Question

A charge of ${{10}^{-9}}C$ moves from $X$ to $Z$. Find the work done by the electric field due to the charge $Q=2C$ in moving the charge from $X$ to $Z$. The value of coulomb's constant is $9\times {{10}^{9}}N{{m}^{2}}{{C}^{-2}}$.

A. $0J$
B. $150J$
C. $300J$
D. $500J$
E. $1000J$

Answer 1

Hint: The concept to be used is that change in electrostatic potential energy due to a conservative force is equal to negative of work done by that force.Electrostatic force is a conservative force.The electrostatic potential energy of charges is product of charge and potential at that point
Difference in electrostatic potential energy is charge multiplied by the potential difference between two points.

Complete answer:
The electrostatic potential will be developed by the electric field of bigger charge of $Q=2C$in which the smaller charge of ${{10}^{-9}}C$ in moving from $X$ to $Z$ point
The electric potential due to a charge $Q$ is defined as$\dfrac{kQ}{R}$ where $k$ is Coulombs’ constant and R is distance from charge .

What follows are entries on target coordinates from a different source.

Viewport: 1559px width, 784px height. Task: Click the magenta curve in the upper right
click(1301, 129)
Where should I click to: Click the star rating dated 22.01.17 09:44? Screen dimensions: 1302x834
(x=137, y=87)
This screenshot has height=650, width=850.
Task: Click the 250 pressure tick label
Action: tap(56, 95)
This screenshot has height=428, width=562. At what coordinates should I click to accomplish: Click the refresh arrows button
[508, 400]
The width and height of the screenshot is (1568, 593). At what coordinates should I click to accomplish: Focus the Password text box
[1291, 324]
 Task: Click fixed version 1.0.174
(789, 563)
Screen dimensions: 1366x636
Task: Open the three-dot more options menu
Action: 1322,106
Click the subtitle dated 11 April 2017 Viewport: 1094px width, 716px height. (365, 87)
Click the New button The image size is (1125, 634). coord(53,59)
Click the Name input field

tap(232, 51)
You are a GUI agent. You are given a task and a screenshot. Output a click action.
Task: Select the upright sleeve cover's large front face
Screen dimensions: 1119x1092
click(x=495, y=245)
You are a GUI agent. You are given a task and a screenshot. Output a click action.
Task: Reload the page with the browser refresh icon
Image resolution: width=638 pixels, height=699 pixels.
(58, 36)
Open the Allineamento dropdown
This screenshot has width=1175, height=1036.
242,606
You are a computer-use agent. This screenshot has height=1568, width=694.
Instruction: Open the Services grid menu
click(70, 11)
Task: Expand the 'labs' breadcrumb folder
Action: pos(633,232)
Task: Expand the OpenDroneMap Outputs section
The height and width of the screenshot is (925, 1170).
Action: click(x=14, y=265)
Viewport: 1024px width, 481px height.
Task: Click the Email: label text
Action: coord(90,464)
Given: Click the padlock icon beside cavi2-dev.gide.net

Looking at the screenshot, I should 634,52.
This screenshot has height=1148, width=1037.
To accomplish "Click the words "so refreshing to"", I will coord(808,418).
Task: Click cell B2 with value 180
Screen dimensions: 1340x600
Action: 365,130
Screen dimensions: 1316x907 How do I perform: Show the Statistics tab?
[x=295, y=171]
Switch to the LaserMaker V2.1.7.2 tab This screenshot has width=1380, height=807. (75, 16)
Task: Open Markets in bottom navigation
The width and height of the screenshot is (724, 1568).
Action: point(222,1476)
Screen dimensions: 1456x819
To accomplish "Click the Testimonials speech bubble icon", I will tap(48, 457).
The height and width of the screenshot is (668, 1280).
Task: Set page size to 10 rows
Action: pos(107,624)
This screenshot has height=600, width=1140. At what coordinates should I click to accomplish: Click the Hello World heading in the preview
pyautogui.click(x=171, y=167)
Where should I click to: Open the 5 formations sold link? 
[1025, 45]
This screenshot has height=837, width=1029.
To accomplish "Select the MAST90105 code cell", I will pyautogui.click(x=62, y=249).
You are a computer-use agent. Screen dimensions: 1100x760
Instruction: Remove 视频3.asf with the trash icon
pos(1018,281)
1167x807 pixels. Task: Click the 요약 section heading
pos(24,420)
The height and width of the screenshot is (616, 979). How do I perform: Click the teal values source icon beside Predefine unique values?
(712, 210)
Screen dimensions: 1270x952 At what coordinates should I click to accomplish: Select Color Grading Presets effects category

Since change in potential from $X$ to $Z$ point when multiplied by smaller charge will be responsible for change in electrostatic potential energy which will be the work done by the electric field of bigger stationary charge in moving from $X$ to$Z$ .
Work done=change in potential energy = charge $\times$ change in potential from $X$ to $Z$ .
Since the points $X$ and $Z$ are at the same distance from charge $Q$ so potential at both points will be the same as seen from the formula and hence change in potential and potential energy will be $0$ and hence work done by electric field will be $0$.

So, the correct answer is “Option A”.

Note:
Electrostatic potential and electrostatic potential energy are both scalar quantities and electric fields are vector quantities.The above said rule of change in potential energy is equal to work done is not applicable when non-conservative forces are acting.